Nos dias de hoje, a F1 vive da tecnologia, aliás, é conhecida por isso. É admirada pelos desenvolvimentos tecnológicos e mecânicos (associados à inovação) que alimentam a competição, mas também, quiçá acima de tudo, a indústria automóvel. Por outras palavras, é o expoente máximo do capitalismo: ter o máximo rendimento com os menores custos possíveis. O teto orçamental, aprovado recentemente com o objetivo central de nivelar a competição, exemplifica o defendido.

Socialmente, demarcou-se de estigmas e preconceitos. Durante a pandemia as equipas utilizaram os seus engenheiros- fechados em casa e impossibilitados de trabalhar no design dos monolugares- para desenvolver ventiladores e doá-los a unidades hospitalares carentes de sistemas de ventilação. Associou-se ao movimento Black Lives Matter e fez do slogan bandeira no inico das corridas. Não se absteve do que de fraturante corre na sociedade e, como Enzo Ferrari no século passado, construiu uma identidade.

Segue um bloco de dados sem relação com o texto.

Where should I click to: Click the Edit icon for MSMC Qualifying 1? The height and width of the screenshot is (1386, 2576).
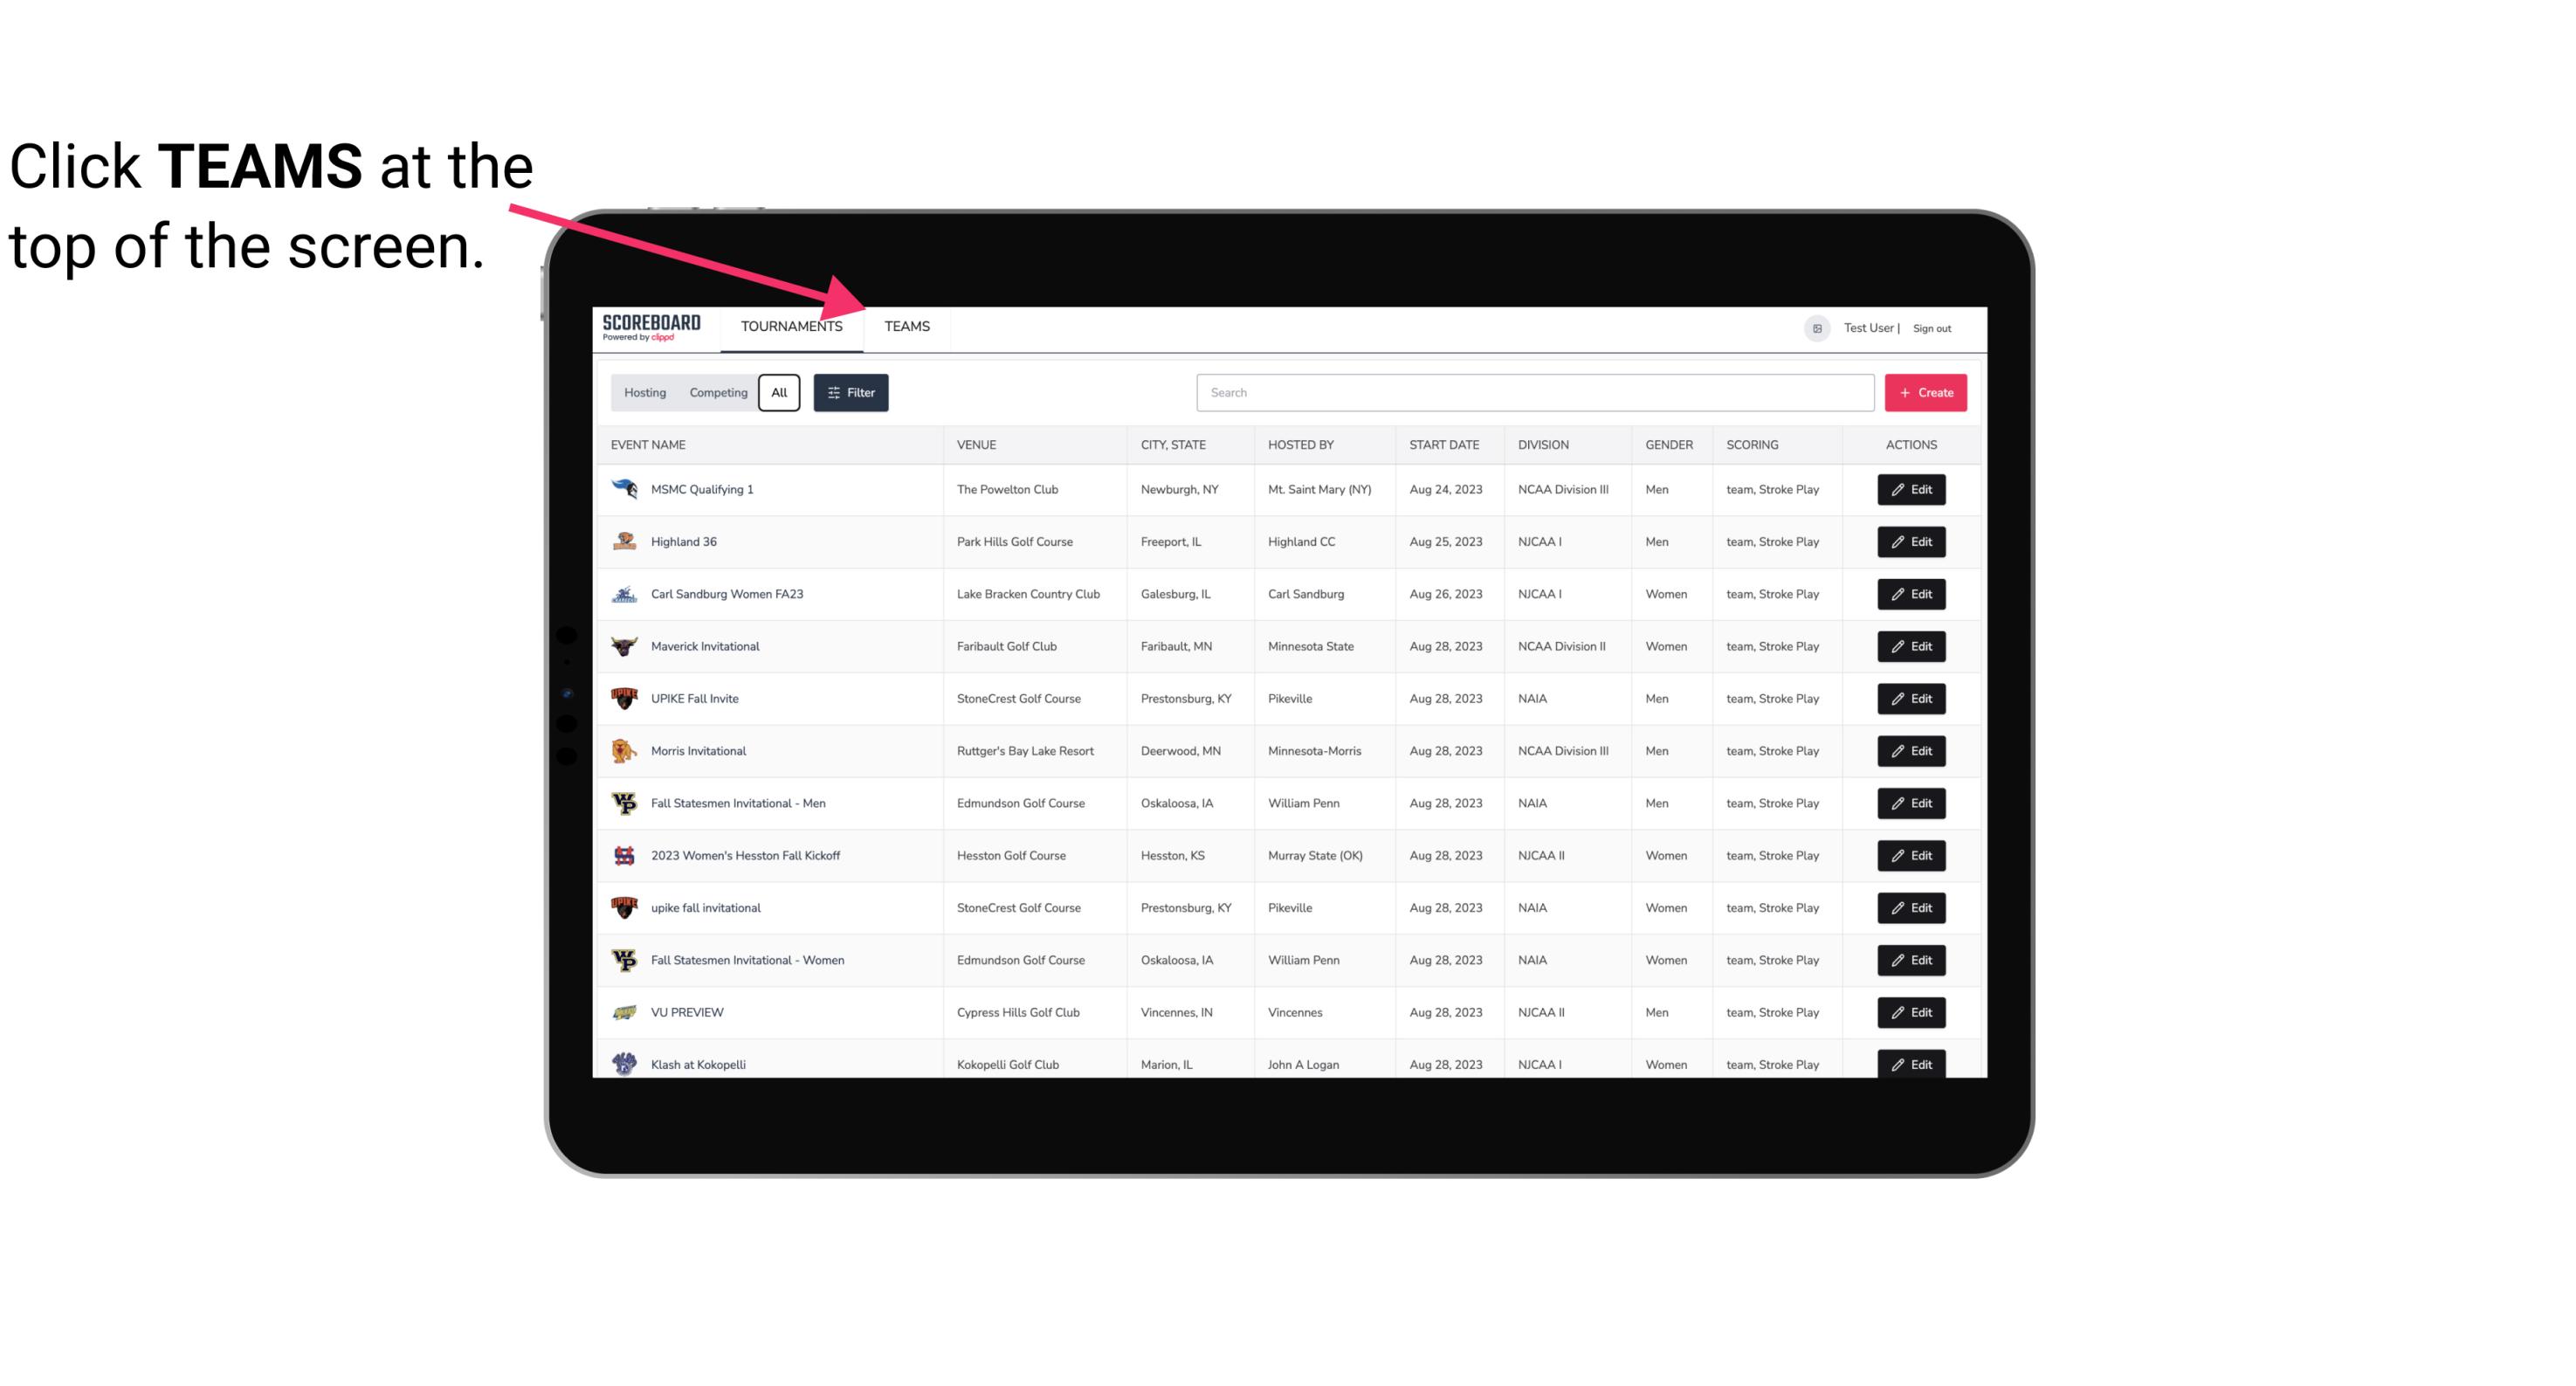pyautogui.click(x=1912, y=490)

Assim, dada a contextualização, urge voltar à questão central do artigo. É a F1 um bom produto? Depende… dos públicos (felizmente diversos). Dos mais jovens aos mais antigos, dos mais informados aos mais mediatizados, a F1 tenta agradar todos os públicos, mas pode cair no erro de não agradar nenhum. É bandeira no marketing, na política, em geral na comunicação: falar para todos, mas não agradar todos. Se quisermos: Quem todos quer agradar, acaba por ninguém agradar. Honestamente, é uma das sensações que possuo da F1 atual. Por um lado, se é verdade que se democratizou e agora é acessível à esmagadora maioria da população mundial, não deixa de ser verdade que se desqualificou. Secundarizou o plano desportivo e deixou emergir a fragmentação e polarização da modalidade. Em muito consequência da discussão em torno de Abu Dhabi, a esfera de discussão em volta da F1 ficou azedada. Desde insultos e ameaças a intervenientes da corrida, ao recente, mas lamentável caso de troca de agressões na bancada do grande prémio do México.

Na resposta à questão proposta, a F1 continua a ser um bom produto, todavia, está em risco de o deixar de ser. Conseguiu conduzir o desenvolvimento tecnológico, acompanhou o desenvolvimento social, mas terá de não acompanhar a popularização e a radicalização social. Mais do que avaliar o interesse competitivo, importa entender o que se passa fora das pistas, de forma a trabalhar por um desporto melhor.

Nem tudo (dever) ser sobre o produto, nem tudo (deve) ser sobre o dinheiro.